** Extract provided **
= = =

Pakistan, a beautiful and diverse nation full of song, dance, craftsmanship, colour, and chai-loving locals faces a very dire situation. It is predicted that by 2025 Pakistan could be in the middle of absolute water scarcity.
The reasons for this are varied and convoluted – from outdated policy to inefficient irrigation, but the facts remain. Future Directions International reports:
“Pakistan’s water crisis is not limited to increasing scarcity, with poor water quality also posing a serious problem. Both surface and groundwater sources are affected by the issue. Currently, around 56 per cent of people in Pakistan have access to safe drinking water, while 30 per cent of diseases and 40 per cent of deaths are linked to unclean water. The divide is also stark between rural and urban populations; up to 70 per cent of rural Pakistan has no access to clean water. Bacterial contaminants in water and soil have risen considerably in the last 15 years, according to one report by the World Bank. That water is largely left untreated, posing a major health hazard.”
Underdeveloped wastewater treatment facilities are a key contributing factor to Pakistan’s poor water quality. Only Islamabad and Karachi have biological waste treatment facilities, and they are, at best, only partly functional.
Even if they were to operate at their full capacity, it is estimated that they would treat just eight per cent of Pakistan’s wastewater. Without dedicated facilities to treat wastewater, many toilets are connected to leaching pits or septic tanks connected to open drains, while many rural households still rely on latrines.

= = =

Pixel coordinate grounding data:
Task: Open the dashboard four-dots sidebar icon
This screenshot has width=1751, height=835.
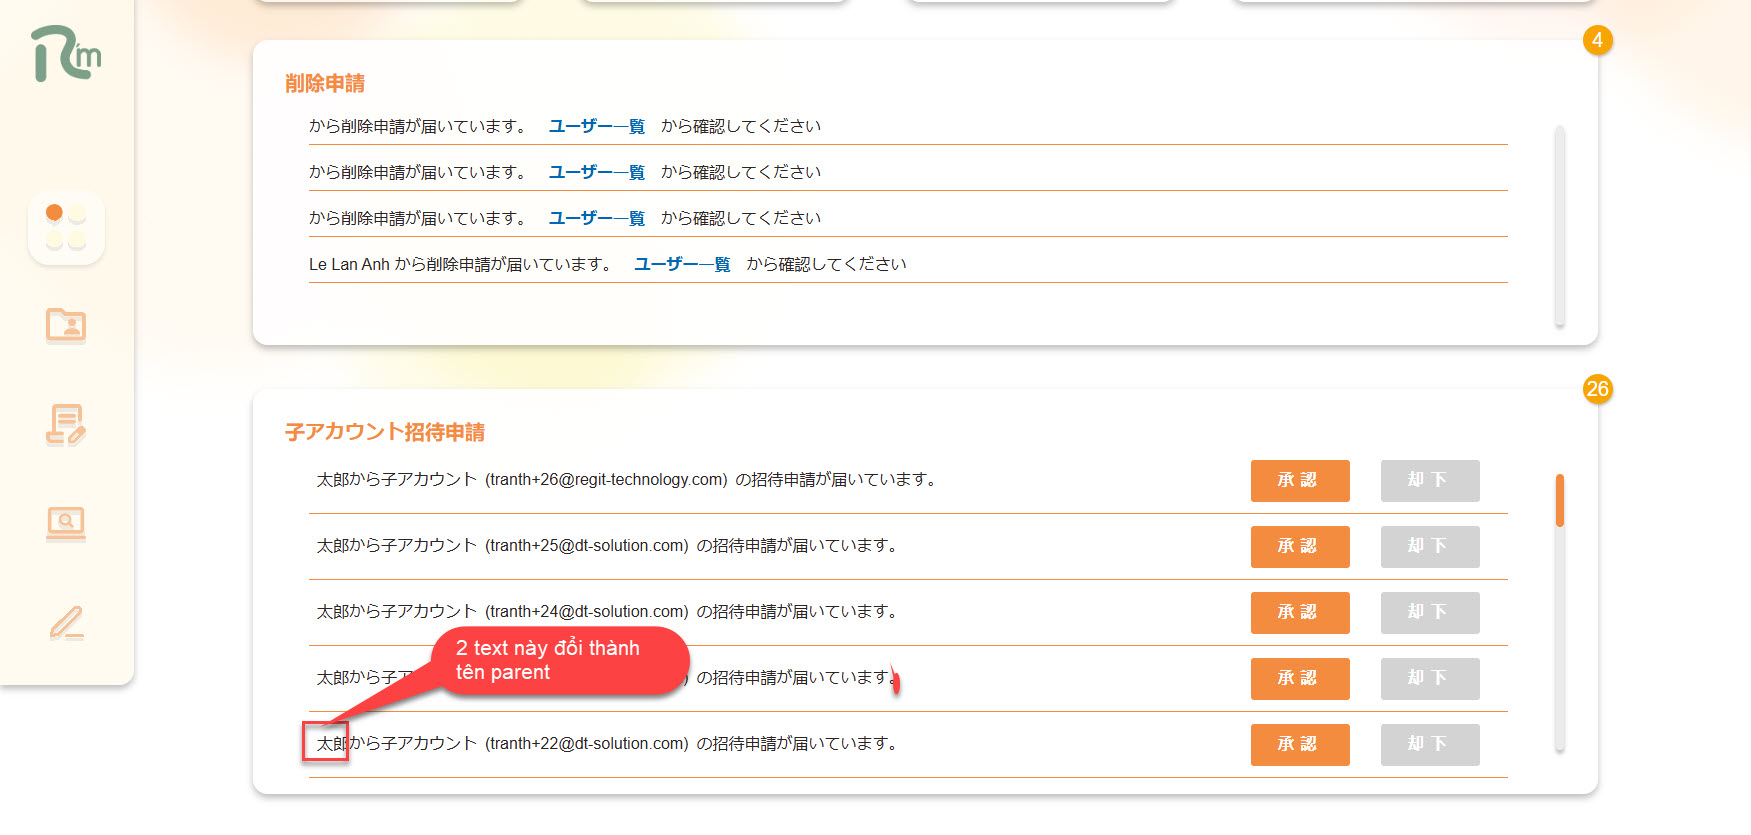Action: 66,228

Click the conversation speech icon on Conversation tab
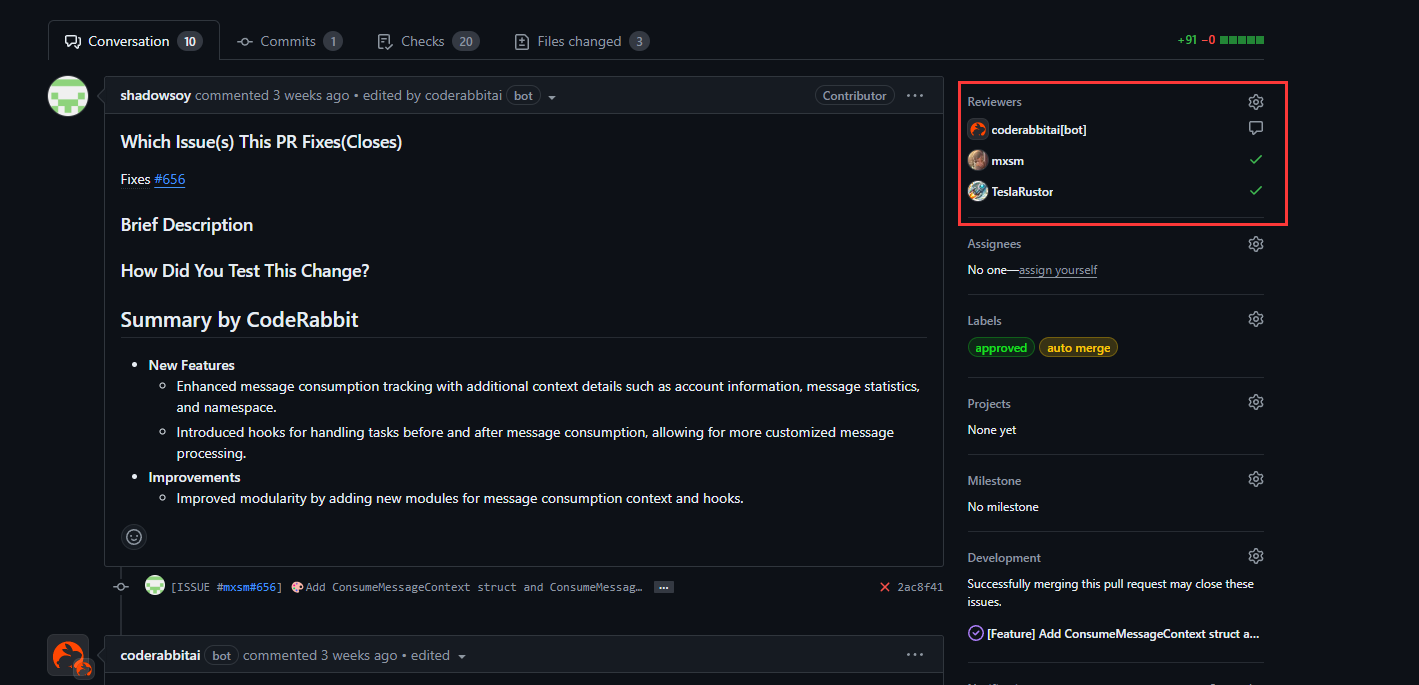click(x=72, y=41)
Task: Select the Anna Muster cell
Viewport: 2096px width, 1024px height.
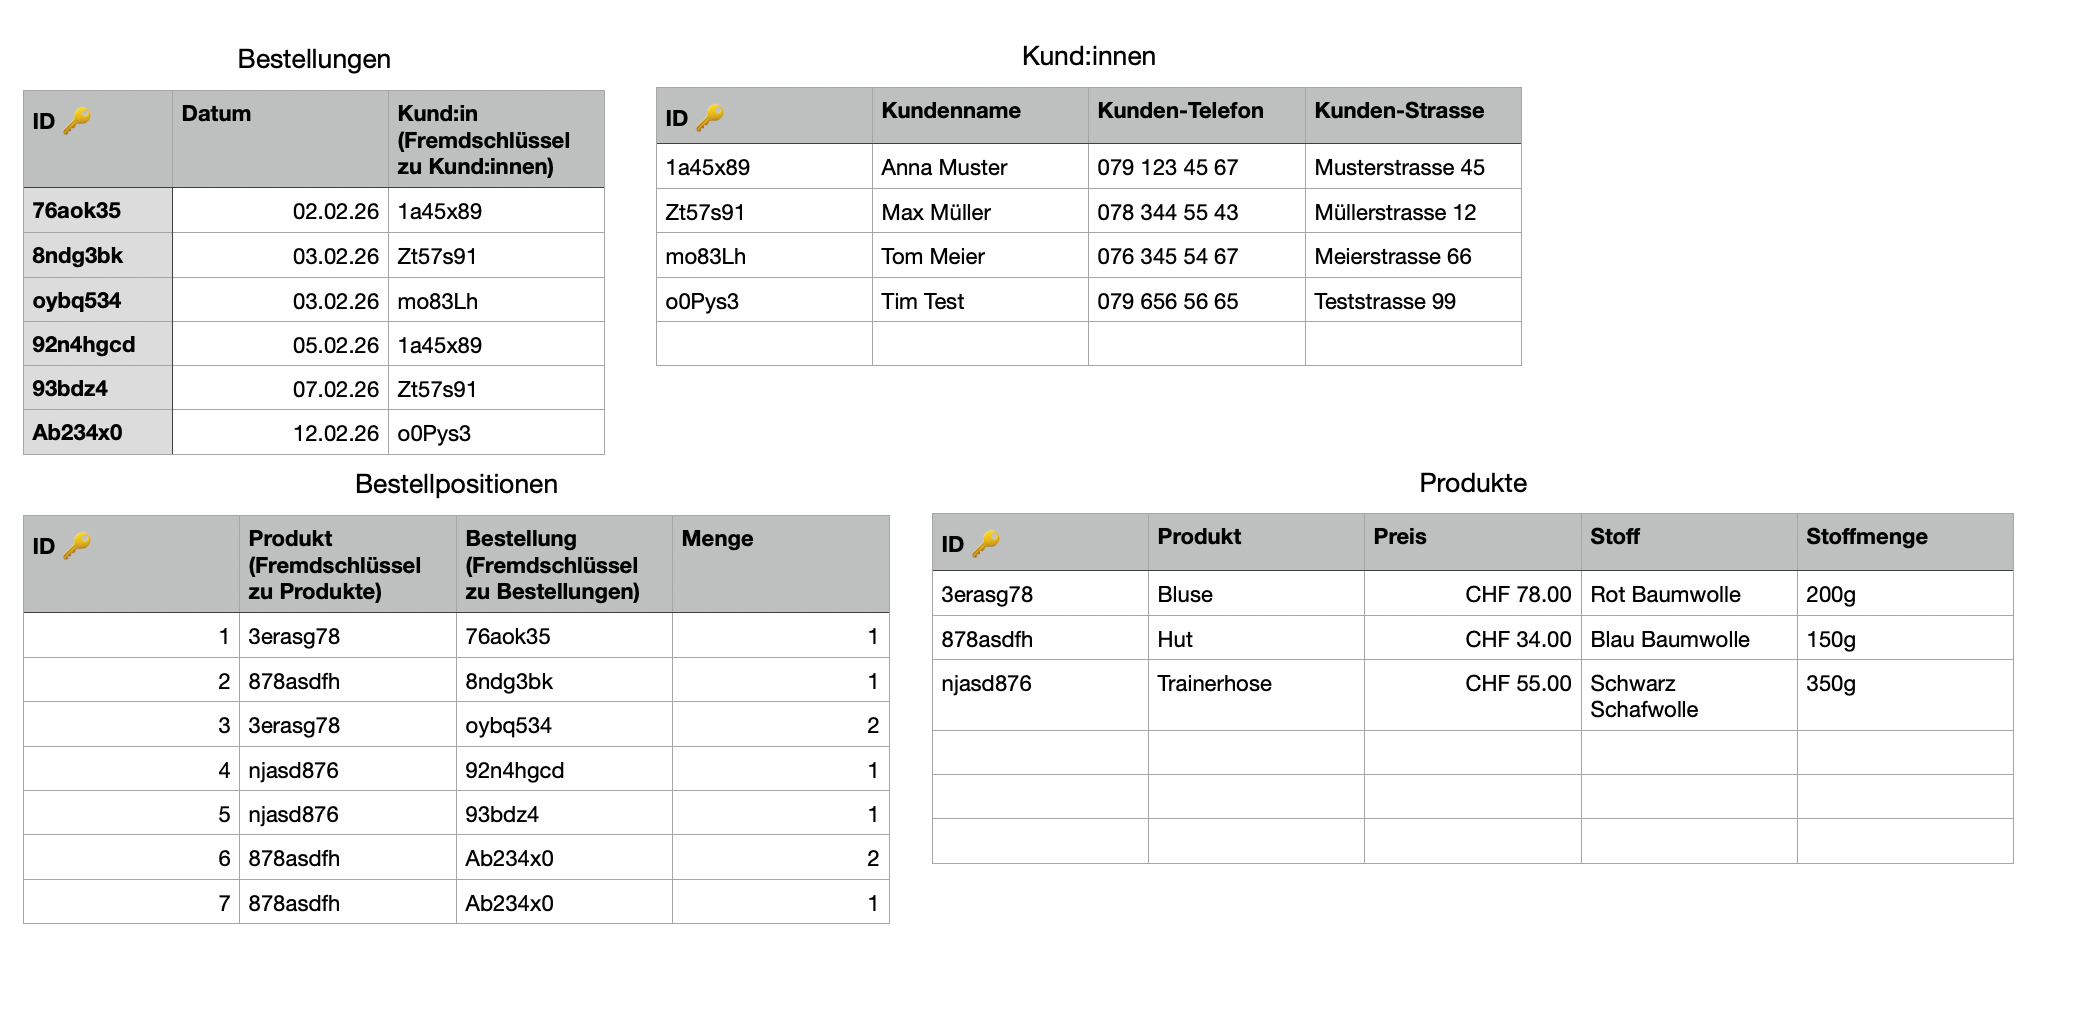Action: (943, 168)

= = =

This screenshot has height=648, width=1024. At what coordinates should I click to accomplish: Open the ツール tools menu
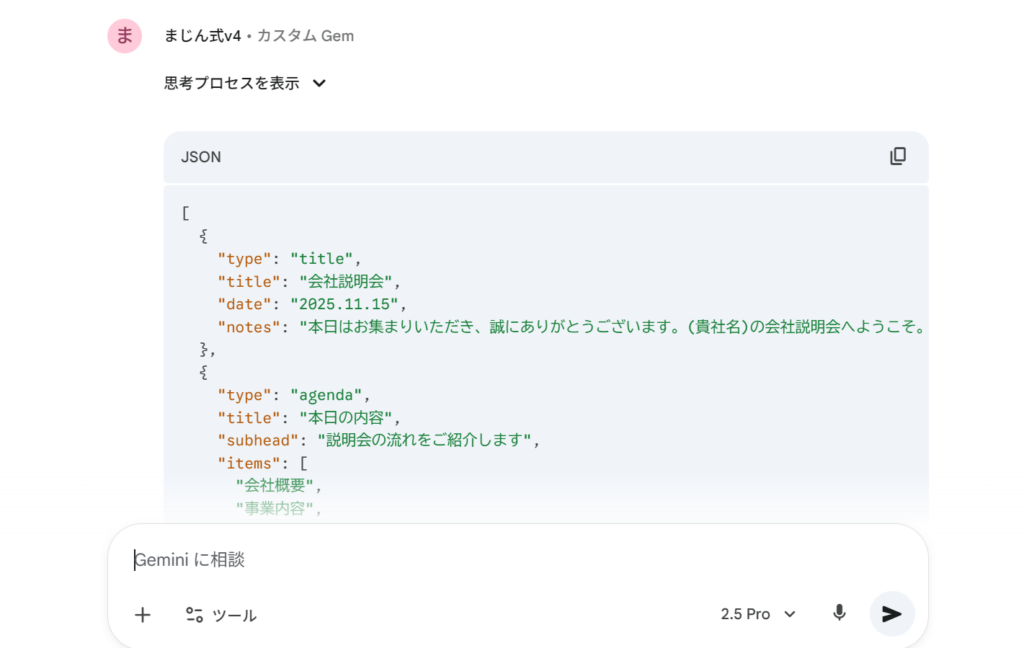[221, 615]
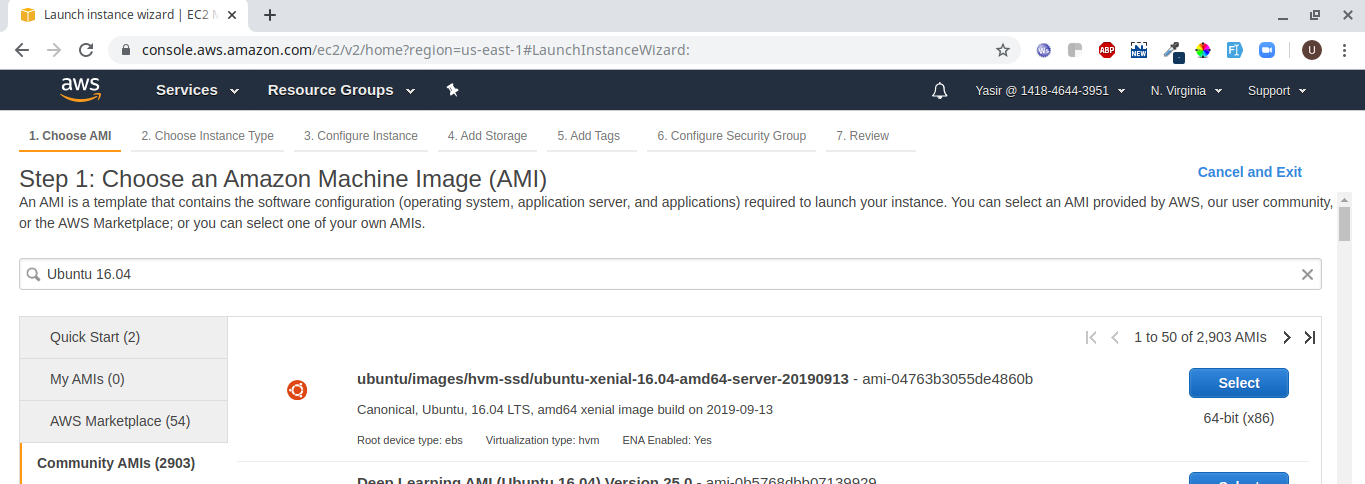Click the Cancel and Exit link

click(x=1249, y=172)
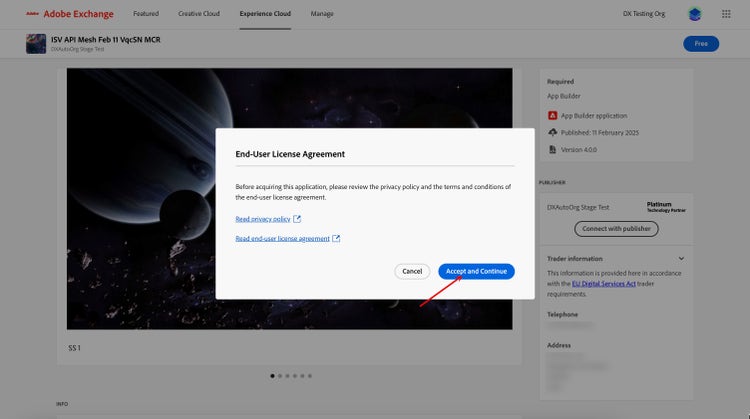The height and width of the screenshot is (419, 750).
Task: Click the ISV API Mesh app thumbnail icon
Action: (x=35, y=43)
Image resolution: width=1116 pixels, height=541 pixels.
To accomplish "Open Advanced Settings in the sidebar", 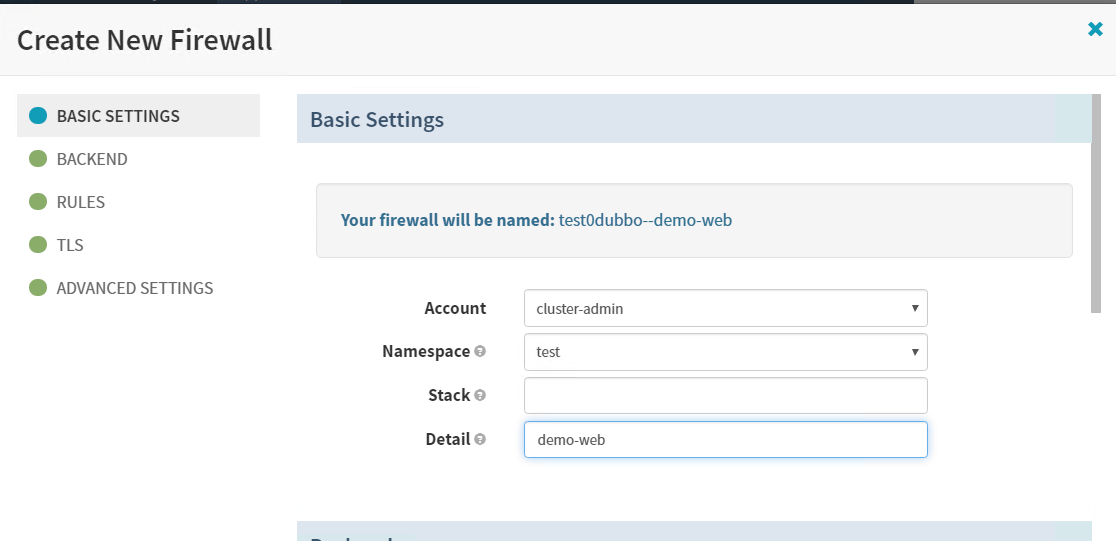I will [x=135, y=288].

= = =

** Exercise requirements **
Pick up the text on Pakistan's water crisis after its last sentence and write the next part. These entries have no connection to the text about Pakistan's water crisis.

** Exercise answer **
Open defecation is not uncommon in rural areas. Households then dump the accumulated faecal waste from latrines and septic tanks into rivers and fields in the absence of dedicated waste disposal initiatives.
The consequences of poor waste treatment practices are particularly evident in rural areas, where toilet facilities and piped water are often lacking. As a result, diarrhoeal diseases are most prevalent in rural areas.”
The Pakistani government is looking to reduce stress on the nation’s water by constructing several new dams. A new National Water Policy put into place in 2018 may help solutions be implemented quicker.
However, the battle is far from won and much planning, infrastructure overhauling, and Pakistan authorities must carefully be executing water resource management to avoid running out of water.